→ PROVIDED INFORMATION:
____________

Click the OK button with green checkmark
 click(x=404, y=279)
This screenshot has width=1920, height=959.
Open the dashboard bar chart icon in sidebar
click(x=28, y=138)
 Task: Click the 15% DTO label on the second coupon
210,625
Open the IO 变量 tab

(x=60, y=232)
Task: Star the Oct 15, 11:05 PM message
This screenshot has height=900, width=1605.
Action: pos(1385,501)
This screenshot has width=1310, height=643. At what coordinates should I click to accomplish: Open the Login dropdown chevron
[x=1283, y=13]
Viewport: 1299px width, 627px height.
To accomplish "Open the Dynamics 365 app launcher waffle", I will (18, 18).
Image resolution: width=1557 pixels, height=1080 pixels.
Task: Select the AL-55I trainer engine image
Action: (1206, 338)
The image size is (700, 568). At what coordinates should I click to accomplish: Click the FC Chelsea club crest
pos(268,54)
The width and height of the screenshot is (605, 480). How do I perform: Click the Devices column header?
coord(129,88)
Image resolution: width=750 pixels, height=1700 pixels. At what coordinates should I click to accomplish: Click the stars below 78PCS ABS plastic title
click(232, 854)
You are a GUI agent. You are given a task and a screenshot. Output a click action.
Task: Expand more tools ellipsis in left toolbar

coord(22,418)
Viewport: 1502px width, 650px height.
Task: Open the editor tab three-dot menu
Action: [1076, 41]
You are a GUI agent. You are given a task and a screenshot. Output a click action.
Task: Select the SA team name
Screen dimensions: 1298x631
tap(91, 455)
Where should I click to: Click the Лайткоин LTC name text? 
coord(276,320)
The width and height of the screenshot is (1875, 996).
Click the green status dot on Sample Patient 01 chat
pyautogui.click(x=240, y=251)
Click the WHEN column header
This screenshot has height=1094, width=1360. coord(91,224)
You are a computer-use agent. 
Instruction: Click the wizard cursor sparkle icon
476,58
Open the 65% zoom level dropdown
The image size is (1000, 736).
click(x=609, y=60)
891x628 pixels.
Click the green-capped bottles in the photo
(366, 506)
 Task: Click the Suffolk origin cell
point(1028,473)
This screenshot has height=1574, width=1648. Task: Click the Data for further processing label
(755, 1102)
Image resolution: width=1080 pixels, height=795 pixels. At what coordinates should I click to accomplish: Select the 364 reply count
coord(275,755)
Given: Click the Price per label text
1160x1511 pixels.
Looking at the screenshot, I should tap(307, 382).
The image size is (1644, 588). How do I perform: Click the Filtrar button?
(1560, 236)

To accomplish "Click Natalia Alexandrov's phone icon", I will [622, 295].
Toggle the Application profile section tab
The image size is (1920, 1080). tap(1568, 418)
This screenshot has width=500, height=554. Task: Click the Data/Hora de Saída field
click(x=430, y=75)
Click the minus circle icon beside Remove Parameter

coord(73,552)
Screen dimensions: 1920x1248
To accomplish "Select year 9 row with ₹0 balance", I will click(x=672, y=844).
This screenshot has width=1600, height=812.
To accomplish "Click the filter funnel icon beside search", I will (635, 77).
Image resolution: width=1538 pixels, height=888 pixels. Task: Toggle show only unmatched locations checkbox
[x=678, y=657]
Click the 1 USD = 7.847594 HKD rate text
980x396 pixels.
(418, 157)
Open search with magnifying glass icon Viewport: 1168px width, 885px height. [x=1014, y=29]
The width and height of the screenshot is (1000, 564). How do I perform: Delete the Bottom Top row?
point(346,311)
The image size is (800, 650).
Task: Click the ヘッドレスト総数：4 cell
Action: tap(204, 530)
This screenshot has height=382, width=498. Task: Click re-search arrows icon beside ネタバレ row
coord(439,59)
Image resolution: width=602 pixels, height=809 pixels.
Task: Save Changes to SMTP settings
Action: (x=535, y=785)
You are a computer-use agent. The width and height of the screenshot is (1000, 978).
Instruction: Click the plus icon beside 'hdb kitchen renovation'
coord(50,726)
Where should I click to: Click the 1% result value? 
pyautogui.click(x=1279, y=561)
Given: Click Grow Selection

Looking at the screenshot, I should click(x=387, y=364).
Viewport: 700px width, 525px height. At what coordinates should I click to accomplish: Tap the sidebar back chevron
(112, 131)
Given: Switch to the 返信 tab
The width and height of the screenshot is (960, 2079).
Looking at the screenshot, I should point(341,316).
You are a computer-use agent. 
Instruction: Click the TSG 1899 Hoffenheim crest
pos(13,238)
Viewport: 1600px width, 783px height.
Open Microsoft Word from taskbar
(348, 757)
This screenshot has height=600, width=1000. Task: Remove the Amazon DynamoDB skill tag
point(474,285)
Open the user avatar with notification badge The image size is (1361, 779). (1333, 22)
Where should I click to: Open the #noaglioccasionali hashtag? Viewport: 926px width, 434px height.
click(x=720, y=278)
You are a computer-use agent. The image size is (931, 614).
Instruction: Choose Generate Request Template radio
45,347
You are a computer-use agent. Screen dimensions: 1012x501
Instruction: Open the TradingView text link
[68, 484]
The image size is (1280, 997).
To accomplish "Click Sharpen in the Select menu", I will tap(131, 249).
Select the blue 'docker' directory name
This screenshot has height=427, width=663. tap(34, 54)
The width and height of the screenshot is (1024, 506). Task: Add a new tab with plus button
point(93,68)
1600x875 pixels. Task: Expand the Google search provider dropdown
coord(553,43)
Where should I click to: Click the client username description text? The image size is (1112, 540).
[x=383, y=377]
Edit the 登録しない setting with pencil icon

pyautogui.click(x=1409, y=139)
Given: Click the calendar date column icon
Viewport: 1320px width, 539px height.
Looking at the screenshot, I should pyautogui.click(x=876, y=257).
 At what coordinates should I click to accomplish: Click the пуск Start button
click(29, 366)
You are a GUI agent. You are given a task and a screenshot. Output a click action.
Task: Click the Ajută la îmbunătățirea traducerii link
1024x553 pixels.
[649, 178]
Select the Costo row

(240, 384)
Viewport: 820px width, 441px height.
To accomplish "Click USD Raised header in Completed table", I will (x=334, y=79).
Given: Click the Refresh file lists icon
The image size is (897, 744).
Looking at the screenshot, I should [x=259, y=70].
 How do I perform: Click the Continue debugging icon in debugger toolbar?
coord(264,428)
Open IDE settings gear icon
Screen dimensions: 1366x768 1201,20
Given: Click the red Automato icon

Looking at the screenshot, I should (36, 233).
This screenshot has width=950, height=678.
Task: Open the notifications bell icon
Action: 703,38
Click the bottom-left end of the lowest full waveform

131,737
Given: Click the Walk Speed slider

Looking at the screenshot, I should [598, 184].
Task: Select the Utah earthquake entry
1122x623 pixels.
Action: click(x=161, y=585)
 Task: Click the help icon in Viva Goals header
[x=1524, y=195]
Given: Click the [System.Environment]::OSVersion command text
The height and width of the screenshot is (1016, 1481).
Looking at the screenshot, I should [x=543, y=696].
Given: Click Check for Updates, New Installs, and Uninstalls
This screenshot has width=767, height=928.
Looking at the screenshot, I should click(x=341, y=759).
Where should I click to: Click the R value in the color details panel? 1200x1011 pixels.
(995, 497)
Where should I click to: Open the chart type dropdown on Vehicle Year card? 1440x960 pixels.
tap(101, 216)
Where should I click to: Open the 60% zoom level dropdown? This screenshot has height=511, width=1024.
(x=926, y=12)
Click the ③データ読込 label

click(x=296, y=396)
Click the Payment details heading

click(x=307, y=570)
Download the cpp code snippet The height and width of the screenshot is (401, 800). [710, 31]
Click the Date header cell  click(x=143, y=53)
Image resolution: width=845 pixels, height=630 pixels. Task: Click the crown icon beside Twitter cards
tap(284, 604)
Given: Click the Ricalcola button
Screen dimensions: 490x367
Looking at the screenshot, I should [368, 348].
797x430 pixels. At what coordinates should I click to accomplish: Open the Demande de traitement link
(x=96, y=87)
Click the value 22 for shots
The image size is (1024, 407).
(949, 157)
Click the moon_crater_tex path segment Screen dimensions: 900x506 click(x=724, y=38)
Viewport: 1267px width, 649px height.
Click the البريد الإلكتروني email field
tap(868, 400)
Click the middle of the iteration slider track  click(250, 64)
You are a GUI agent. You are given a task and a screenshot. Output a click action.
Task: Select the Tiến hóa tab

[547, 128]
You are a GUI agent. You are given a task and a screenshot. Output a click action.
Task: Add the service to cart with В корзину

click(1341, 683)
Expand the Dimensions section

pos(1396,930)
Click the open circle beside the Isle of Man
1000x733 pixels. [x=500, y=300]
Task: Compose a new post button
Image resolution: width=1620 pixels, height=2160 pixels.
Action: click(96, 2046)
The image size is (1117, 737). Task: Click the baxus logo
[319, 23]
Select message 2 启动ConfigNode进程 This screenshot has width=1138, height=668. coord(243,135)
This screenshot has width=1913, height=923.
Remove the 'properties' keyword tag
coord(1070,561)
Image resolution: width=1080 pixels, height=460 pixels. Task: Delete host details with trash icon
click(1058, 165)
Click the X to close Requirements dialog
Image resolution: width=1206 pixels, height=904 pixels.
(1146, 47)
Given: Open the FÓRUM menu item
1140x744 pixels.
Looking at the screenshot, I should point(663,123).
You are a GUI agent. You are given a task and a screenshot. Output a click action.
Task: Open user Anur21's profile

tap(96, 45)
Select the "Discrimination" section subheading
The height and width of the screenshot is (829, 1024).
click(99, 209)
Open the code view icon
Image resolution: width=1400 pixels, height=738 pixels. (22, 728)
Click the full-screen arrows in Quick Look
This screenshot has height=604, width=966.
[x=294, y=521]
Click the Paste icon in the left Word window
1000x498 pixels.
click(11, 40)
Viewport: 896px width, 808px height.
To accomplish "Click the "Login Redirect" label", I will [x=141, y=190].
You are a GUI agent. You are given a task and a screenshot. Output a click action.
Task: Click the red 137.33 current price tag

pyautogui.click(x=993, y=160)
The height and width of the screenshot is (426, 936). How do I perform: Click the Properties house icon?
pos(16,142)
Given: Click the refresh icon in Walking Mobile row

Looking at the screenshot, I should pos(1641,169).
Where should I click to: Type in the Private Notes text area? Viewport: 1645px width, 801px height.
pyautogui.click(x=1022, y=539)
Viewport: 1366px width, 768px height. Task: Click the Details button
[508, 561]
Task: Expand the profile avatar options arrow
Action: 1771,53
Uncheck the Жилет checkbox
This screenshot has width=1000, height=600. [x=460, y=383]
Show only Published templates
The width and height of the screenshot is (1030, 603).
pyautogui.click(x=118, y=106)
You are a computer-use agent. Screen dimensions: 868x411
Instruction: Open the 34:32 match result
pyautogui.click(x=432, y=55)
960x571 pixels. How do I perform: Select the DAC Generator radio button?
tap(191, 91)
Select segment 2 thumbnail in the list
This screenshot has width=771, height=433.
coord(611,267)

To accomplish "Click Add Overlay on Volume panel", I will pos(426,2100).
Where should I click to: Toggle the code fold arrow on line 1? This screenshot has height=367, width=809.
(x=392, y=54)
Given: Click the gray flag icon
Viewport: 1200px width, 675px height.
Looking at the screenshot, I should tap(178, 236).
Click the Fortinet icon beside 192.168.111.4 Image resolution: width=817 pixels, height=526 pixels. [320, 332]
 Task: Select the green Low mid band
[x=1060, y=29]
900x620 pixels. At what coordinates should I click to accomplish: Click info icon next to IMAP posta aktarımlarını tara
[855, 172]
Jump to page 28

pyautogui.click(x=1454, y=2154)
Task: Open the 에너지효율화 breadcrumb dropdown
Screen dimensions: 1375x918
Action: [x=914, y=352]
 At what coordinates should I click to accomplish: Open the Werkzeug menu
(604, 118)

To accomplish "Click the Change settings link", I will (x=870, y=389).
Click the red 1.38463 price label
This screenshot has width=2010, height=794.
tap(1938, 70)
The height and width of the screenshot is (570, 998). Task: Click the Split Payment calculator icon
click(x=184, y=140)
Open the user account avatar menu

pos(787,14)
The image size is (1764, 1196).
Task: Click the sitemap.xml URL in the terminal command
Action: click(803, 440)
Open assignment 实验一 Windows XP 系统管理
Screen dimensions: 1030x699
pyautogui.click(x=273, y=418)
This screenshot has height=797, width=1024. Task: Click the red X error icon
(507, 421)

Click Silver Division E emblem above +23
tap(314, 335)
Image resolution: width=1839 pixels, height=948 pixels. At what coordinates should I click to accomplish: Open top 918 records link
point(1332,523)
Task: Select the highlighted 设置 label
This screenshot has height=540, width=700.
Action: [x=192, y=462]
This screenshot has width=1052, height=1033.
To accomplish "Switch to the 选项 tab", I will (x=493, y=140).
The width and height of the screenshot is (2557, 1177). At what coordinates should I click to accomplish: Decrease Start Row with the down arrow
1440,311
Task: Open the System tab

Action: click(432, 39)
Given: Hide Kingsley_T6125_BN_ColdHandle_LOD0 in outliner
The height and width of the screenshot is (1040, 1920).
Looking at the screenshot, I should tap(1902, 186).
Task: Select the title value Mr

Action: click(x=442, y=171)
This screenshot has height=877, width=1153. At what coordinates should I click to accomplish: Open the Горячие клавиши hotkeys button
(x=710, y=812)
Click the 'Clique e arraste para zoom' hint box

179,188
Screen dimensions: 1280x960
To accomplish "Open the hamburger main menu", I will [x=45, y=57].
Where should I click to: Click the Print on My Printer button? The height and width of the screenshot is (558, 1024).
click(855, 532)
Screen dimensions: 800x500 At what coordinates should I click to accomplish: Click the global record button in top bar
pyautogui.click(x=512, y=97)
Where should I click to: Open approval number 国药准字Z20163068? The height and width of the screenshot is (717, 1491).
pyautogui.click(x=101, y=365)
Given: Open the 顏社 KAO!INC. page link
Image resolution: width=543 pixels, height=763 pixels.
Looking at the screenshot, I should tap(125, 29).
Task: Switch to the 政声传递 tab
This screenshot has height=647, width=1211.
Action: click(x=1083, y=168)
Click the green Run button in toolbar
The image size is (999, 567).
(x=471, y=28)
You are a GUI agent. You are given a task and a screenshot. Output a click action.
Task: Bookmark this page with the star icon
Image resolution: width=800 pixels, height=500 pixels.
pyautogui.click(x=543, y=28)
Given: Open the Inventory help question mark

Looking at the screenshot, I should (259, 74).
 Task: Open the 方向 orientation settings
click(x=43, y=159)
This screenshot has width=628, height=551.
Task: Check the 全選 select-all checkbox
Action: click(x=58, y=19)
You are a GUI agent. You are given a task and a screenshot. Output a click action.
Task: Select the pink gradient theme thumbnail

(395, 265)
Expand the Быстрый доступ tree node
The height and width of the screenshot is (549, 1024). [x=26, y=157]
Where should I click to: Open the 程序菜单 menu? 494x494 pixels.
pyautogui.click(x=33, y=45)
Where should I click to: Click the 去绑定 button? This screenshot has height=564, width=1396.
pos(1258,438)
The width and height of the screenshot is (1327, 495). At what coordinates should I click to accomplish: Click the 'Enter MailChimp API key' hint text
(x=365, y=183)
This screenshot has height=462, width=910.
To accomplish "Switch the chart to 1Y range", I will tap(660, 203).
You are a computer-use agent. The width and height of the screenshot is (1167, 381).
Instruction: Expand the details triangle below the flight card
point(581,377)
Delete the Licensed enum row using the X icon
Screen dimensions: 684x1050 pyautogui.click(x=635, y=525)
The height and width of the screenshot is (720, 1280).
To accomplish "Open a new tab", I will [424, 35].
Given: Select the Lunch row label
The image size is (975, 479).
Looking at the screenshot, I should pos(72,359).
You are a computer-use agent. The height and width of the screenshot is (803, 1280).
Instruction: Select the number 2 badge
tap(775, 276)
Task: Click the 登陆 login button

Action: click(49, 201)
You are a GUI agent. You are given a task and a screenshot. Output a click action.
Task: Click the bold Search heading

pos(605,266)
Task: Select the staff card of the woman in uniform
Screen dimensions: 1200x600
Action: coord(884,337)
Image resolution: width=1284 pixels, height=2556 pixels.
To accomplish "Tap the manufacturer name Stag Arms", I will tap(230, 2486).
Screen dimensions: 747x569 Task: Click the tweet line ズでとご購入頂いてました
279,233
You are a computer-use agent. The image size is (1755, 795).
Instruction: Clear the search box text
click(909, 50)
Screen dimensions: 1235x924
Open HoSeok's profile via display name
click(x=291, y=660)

____________

→ TASK PROMPT: In the records above, locate every line with the string "Switch" and copy it.

→ ANSWER FOR THE TASK:
Given: Switch to the 返信 tab
To accomplish "Switch to the 选项 tab", I will (x=493, y=140).
Task: Switch to the 政声传递 tab
To accomplish "Switch the chart to 1Y range", I will tap(660, 203).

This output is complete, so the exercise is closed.